トヨタ自動車が長年研究開発を進めてきた水素エンジン技術が、世界的な電気自動車(EV)シフトの加速により、岐路に立たされている。水素エンジンは二酸化炭素(CO2)を排出しない次世代エンジンとして期待されたが、EVの台頭によりその存在意義が問われている。
水素エンジンの可能性と課題
水素エンジンは、水素を燃焼させて動力を得る内燃機関で、走行時にCO2を排出しない。トヨタは2021年にカローラスポーツをベースにした水素エンジン車でスーパー耐久シリーズに参戦し、実証実験を進めてきた。

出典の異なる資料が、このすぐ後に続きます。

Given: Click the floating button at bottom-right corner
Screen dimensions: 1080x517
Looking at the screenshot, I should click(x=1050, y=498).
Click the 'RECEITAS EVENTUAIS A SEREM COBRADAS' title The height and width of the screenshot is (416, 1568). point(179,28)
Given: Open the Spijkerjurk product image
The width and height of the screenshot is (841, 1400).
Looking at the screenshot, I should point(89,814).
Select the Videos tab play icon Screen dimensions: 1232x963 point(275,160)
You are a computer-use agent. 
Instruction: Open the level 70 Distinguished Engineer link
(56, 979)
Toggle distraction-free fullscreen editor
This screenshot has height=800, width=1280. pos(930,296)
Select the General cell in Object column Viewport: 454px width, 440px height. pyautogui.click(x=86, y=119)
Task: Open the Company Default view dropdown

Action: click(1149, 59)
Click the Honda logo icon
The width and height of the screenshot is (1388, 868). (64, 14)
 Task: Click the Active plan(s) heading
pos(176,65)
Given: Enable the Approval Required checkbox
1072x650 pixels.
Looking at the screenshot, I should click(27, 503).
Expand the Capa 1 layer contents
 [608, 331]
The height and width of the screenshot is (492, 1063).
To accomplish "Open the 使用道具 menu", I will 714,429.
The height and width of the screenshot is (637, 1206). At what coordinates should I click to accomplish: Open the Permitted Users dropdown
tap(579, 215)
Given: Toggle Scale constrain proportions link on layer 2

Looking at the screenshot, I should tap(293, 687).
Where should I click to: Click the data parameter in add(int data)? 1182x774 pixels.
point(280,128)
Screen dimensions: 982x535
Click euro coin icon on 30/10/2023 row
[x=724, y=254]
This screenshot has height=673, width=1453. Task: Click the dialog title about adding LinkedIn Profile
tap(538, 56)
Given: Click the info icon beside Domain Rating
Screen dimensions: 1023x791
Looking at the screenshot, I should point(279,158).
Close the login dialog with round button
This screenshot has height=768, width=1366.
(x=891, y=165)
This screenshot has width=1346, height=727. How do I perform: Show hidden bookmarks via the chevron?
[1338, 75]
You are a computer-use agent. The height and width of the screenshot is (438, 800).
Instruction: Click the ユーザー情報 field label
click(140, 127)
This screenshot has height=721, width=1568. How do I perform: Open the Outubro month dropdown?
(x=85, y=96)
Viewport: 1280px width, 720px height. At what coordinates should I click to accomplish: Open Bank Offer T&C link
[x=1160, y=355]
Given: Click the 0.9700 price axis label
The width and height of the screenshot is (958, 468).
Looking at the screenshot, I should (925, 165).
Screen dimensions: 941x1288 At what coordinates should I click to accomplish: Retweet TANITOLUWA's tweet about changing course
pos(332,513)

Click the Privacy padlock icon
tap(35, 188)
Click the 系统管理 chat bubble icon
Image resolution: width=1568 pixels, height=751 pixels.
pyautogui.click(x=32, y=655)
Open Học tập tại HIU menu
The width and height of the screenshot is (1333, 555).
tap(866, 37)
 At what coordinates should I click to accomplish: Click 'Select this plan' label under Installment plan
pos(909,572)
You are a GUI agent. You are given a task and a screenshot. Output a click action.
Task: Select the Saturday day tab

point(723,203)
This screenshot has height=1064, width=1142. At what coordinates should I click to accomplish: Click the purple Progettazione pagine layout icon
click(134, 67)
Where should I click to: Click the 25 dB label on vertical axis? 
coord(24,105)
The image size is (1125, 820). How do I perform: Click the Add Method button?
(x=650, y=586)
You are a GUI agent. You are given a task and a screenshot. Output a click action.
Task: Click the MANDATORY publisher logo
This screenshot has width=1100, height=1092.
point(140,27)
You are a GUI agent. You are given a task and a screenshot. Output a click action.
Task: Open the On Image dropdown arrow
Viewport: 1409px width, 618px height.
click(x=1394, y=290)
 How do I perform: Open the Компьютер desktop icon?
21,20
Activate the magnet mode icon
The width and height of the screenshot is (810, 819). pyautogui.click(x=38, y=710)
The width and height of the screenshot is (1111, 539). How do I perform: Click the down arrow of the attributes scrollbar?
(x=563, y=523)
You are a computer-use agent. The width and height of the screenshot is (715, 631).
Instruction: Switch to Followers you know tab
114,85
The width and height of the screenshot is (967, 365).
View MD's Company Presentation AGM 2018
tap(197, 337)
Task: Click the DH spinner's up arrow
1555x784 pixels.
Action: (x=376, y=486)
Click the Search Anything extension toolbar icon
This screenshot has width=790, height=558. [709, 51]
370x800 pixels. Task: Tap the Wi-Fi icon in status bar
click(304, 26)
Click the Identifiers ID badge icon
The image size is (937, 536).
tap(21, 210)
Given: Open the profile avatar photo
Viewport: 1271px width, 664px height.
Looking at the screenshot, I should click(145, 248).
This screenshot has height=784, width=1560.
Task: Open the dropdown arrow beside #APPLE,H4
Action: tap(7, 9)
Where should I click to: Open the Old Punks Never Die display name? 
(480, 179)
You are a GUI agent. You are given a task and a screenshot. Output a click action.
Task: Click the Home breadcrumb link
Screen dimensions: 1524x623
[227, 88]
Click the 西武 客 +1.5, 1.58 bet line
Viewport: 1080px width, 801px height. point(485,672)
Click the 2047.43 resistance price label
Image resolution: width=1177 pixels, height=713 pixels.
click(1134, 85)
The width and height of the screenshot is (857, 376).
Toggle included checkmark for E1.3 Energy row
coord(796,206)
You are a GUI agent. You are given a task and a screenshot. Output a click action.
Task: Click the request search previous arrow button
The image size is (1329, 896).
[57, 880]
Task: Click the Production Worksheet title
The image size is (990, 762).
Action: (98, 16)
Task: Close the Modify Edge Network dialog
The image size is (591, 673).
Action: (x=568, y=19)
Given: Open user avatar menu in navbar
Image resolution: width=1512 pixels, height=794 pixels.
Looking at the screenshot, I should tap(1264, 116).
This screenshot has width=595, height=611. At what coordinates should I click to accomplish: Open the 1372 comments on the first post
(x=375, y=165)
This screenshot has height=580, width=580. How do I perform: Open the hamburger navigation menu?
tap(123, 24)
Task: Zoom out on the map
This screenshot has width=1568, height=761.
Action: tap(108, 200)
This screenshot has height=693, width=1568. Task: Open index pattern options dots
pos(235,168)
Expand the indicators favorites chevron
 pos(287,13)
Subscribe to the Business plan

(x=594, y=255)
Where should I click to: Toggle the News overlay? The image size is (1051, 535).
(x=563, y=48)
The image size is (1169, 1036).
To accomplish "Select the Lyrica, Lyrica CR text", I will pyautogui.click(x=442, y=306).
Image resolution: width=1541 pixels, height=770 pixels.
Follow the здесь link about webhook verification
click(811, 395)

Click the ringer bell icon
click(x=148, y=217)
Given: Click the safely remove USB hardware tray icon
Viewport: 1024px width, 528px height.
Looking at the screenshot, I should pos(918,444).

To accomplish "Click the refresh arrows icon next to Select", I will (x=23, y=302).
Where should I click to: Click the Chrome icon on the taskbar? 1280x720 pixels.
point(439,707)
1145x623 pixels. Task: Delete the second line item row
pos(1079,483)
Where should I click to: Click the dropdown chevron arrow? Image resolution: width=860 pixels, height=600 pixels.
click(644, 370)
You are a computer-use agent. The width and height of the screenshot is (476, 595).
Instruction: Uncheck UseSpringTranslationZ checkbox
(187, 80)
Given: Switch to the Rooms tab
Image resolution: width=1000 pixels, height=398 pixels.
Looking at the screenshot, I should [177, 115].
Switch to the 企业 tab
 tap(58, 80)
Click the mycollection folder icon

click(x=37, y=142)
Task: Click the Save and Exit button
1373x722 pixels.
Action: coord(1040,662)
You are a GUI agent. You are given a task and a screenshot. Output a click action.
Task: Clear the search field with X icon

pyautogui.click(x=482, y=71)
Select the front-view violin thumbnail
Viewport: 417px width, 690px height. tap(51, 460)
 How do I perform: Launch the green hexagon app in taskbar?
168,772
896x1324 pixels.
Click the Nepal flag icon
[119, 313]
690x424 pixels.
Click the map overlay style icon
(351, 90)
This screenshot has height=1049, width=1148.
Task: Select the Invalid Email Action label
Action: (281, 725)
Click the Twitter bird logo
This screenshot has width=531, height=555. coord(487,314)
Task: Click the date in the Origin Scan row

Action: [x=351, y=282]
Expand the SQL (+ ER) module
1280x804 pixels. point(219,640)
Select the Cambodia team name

しかし、水素の製造・貯蔵・供給インフラの整備が大きな課題となっている。現状、日本国内の水素ステーションは約170か所にとどまり、普及には程遠い。
EVシフトの加速と水素エンジンのジレンマ
世界では、欧州連合(EU)が2035年までにガソリン車の新車販売を実質禁止する方針を打ち出し、中国や米国でもEV普及政策が進んでいる。これにより、自動車メーカーはEV開発に注力せざるを得なくなっている。トヨタも2030年までにEVの世界販売を350万台とする目標を掲げるが、水素エンジンへの投資は相対的に縮小傾向にある。
トヨタの戦略:マルチパスウェイ
トヨタは「マルチパスウェイ」戦略を掲げ、EVだけでなく、ハイブリッド車(HV)、プラグインハイブリッド車(PHV)、燃料電池車(FCV)、水素エンジン車など、多様なパワートレインを並行して開発する方針だ。しかし、市場のEVシフトが予想以上に速く進む中で、水素エンジンの市場投入時期は不透明になっている。
専門家の見解
自動車業界アナリストの山田一郎氏は「水素エンジンは技術的には興味深いが、コスト面やインフラ整備を考慮すると、現実的な解ではない。トヨタはEVへの本格転換を迫られている」と指摘する。一方、トヨタの豊田章男社長は「水素も重要な選択肢の一つ」と述べ、多様な技術の可能性を追求する姿勢を示している。
今後の展望
水素エンジンは、乗用車よりも大型商用車や船舶、発電用途などでの活用が現実的との見方もある。トヨタは2023年の東京モーターショーで水素エンジン搭載のコンセプトカーを公開したが、量産化のメドは立っていない。カーボンニュートラル実現に向け、どの技術が主流になるかはまだ不透明だが、水素エンジンはその選択肢の一つとして、研究開発が続けられている。